» **Data for the task**

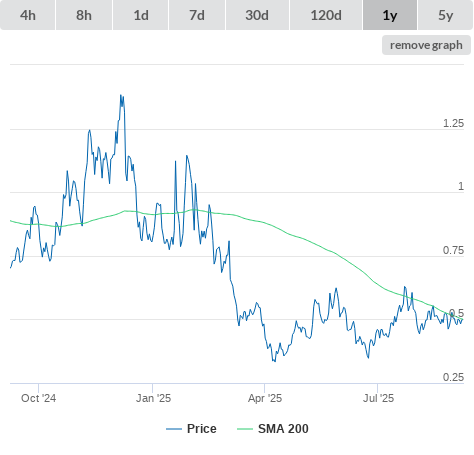Click the 1.25 y-axis label
The height and width of the screenshot is (455, 474).
tap(453, 123)
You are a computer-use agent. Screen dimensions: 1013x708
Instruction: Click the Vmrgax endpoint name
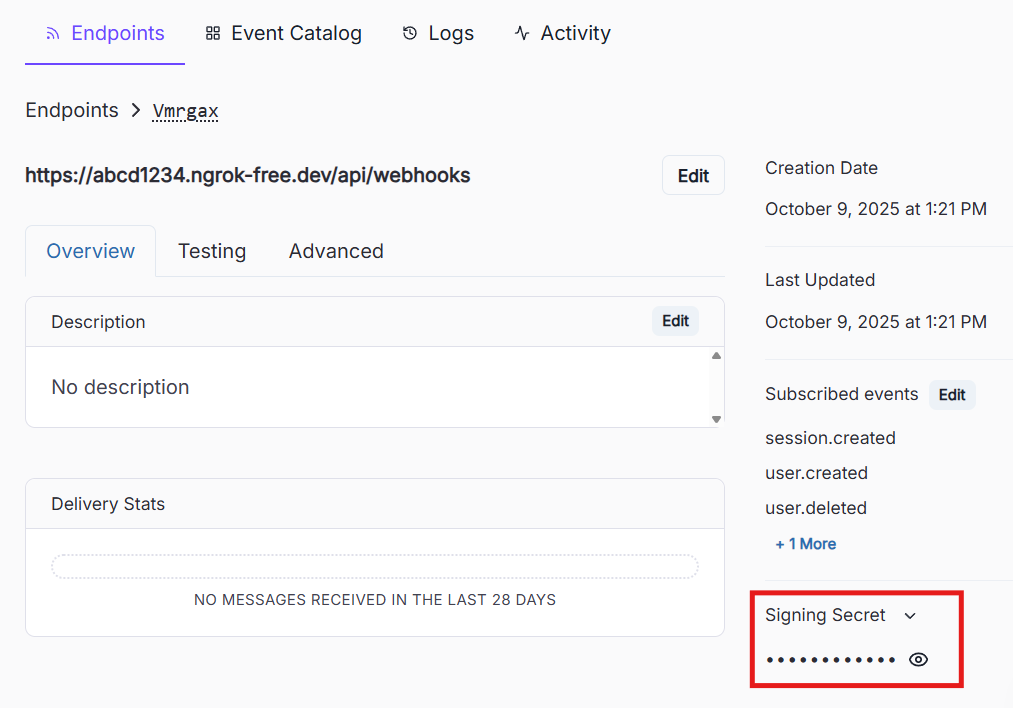tap(185, 111)
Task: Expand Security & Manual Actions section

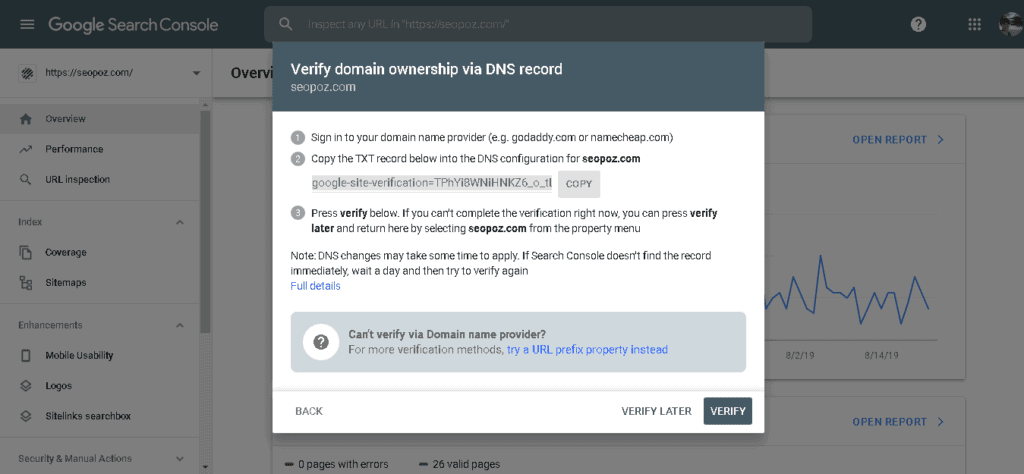Action: click(180, 459)
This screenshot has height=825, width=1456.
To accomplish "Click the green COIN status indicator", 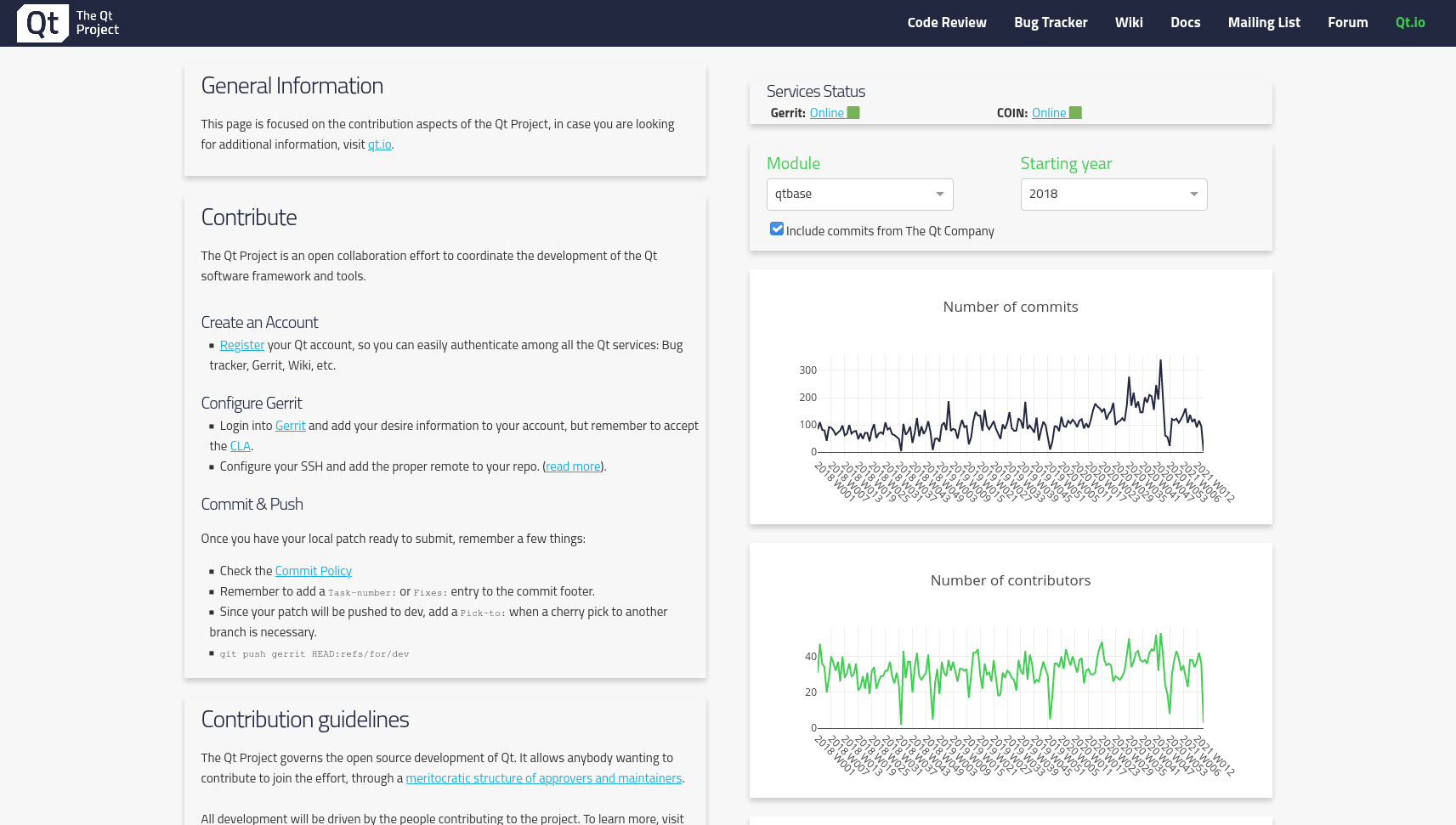I will click(1075, 111).
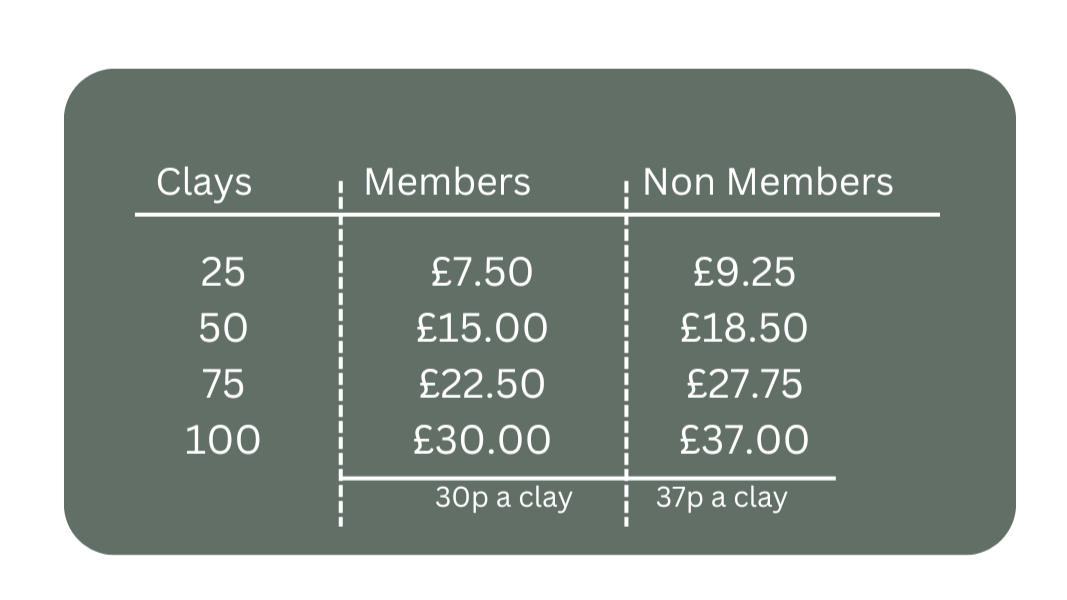Click the £9.25 non members price
1067x600 pixels.
[x=744, y=272]
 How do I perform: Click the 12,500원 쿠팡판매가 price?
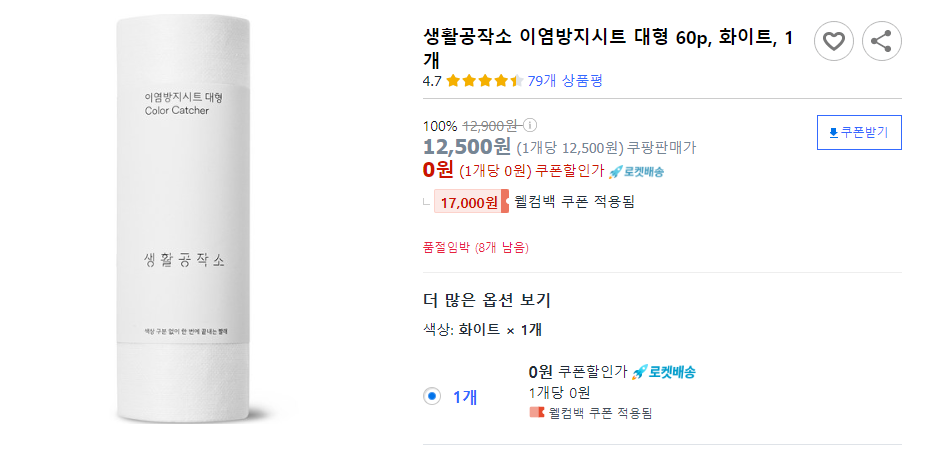point(467,148)
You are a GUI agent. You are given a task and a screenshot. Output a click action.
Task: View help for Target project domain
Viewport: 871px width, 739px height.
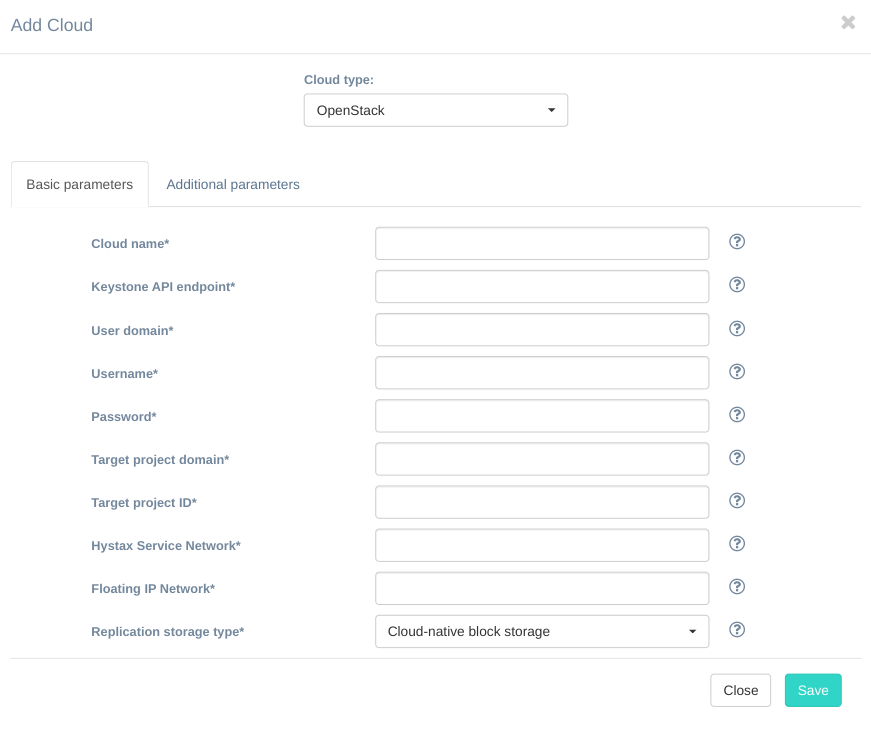[737, 458]
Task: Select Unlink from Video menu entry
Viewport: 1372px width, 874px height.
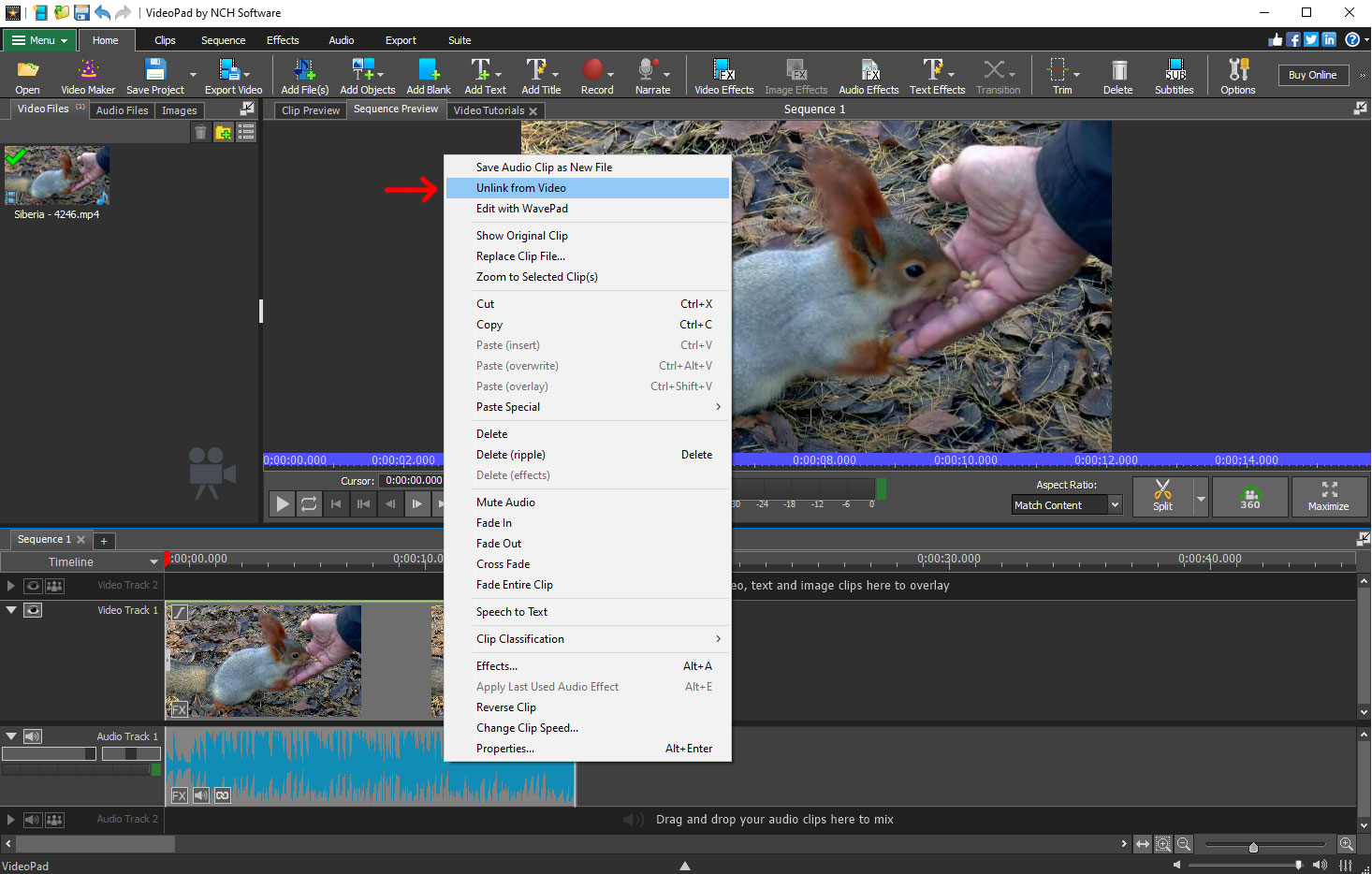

» **Goal**
Could you update the stretch from "How do I perform: Click" through the end of the records, changing "Viewport" to "Screen size" and keeping everything else the same, but leaving the pictures out?

» **Task answer**
 How do I perform: Click the 12,500원 쿠팡판매가 price?
point(467,148)
You are a GUI agent. You are given a task and a screenshot. Output a click action.
Task: View help for Target project domain
Screen size: 871px width, 739px height.
[737, 458]
Task: Select Unlink from Video menu entry
Screen size: 1372px width, 874px height.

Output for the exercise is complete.